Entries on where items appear
■ ■ ■

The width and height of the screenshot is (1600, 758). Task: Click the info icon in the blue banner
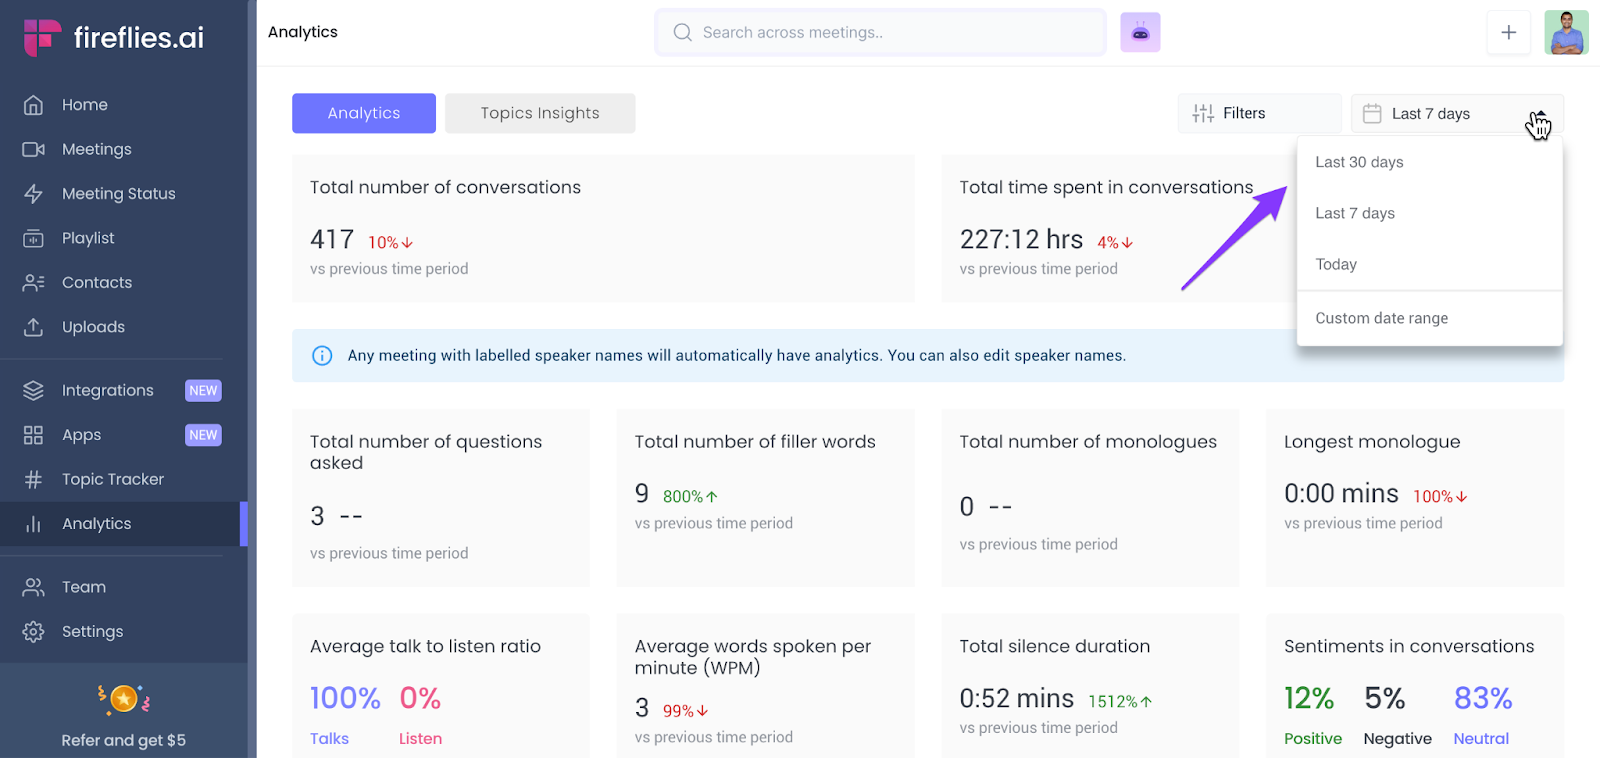pyautogui.click(x=322, y=356)
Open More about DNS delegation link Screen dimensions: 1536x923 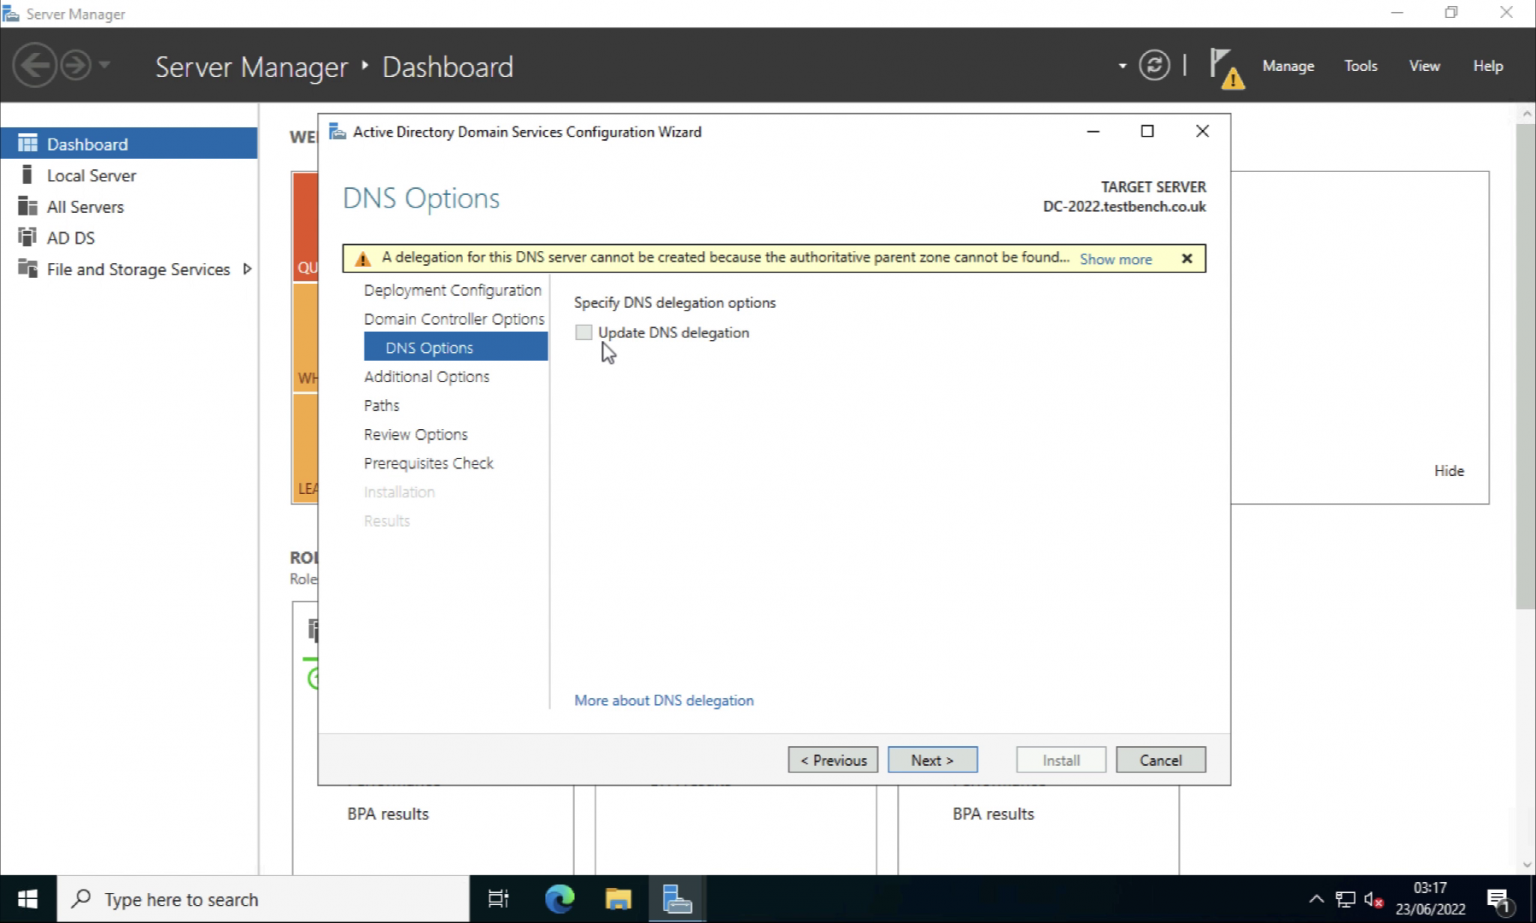pyautogui.click(x=663, y=700)
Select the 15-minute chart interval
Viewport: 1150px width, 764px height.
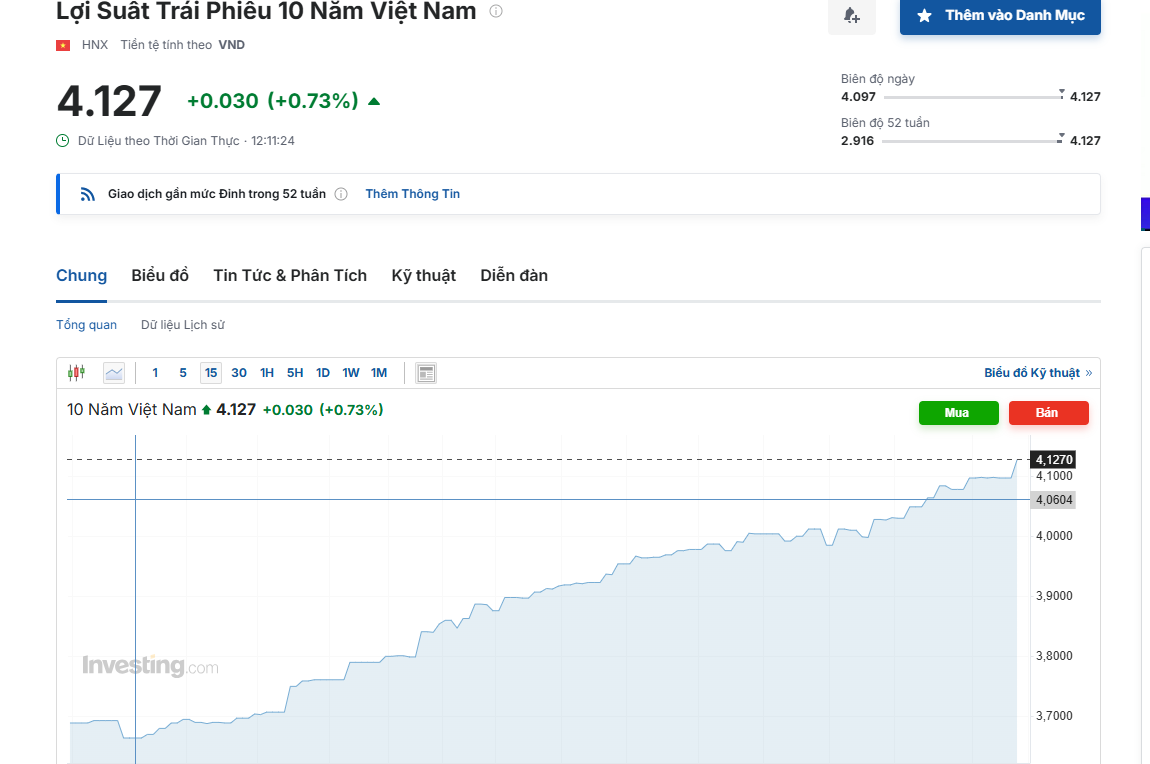[211, 373]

■ ■ ■

**Stated goal**
Reproduce the rows verbatim, starting at the line containing "Select the 15-minute chart interval" and ending at the last row, omitting the pictures.

**Correct answer**
Select the 15-minute chart interval
Viewport: 1150px width, 764px height.
[211, 373]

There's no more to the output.